Home > mailing lists
Re: index prefetching - Mailing list pgsql-hackers

From	Peter Geoghegan
Subject	Re: index prefetching
Date	December 2, 2025 03:00:45
Msg-id	CAH2-WzkWjKTpV1RnPcwMewyGtYdbEcdpp6vYM3=9dnS3w5PHEw@mail.gmail.com Whole thread
In response to	Re: index prefetching (Tomas Vondra <tomas@vondra.me>)
List	pgsql-hackers
Tree view
On Mon, Dec 1, 2025 at 11:32 AM Tomas Vondra <tomas@vondra.me> wrote:
> Thanks for the new version! I like the layering in this patch, moving
> some of the stuff from indexam.c/executor to table AM. It makes some of
> the code much cleaner, I think.

Yeah, I think so too. Clearly the main way that this improves the
design is by avoiding implicit coordination between code paths that
are a great distance away from each other. Particularly with index
prefetching, where previously we maintained a visibility info cache
for use in indexOnlyscan.c, that was also used by the read stream
callback. There's no need for such coordination if it all has to
happen from the same few table AM routines.

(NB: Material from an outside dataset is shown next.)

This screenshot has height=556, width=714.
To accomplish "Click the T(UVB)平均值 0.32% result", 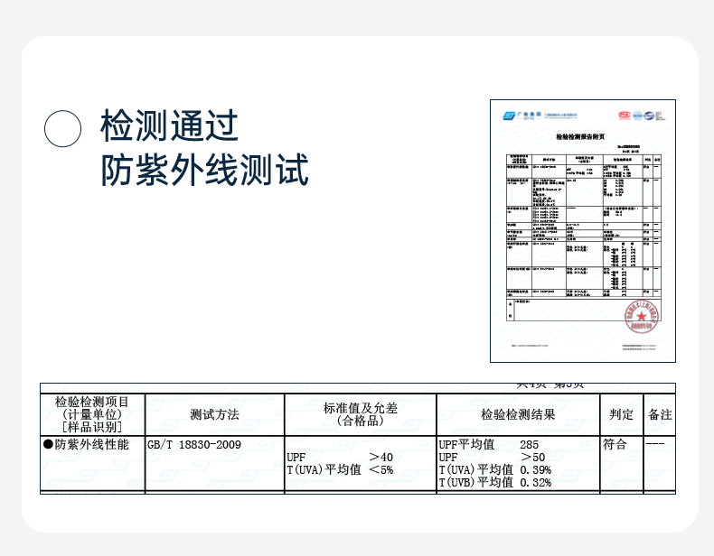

> > I'm sure that I'll have made numerous mistakes in this new v1. There
> > will certainly be some bugs, and some of the exact details of how I'm
> > doing the layering are likely suboptimal or even wrong. I am
> > nevertheless cautiously optimistic that this will be the last major
> > redesign that will be required for this project.
> >
>
> Sounds good. FWIW I don't see any major issues in this version.

I was thinking of stuff like how the heapam data structure still
doesn't actually contain the read stream, so that indexam.c can call
indexbatch.c and do things like reset the read stream if necessary.
Stuff like that.

Maybe we should be calling index_batch_init from heapam_handler.c, and
not from indexam.c (we still do the latter). OTOH, maybe that'd be a
case of adding more mechanism for no real benefit. These kinds of
design choices are relatively unimportant, but did seem like the kind
of thing that I'm relatively likely to have messed up in this v1.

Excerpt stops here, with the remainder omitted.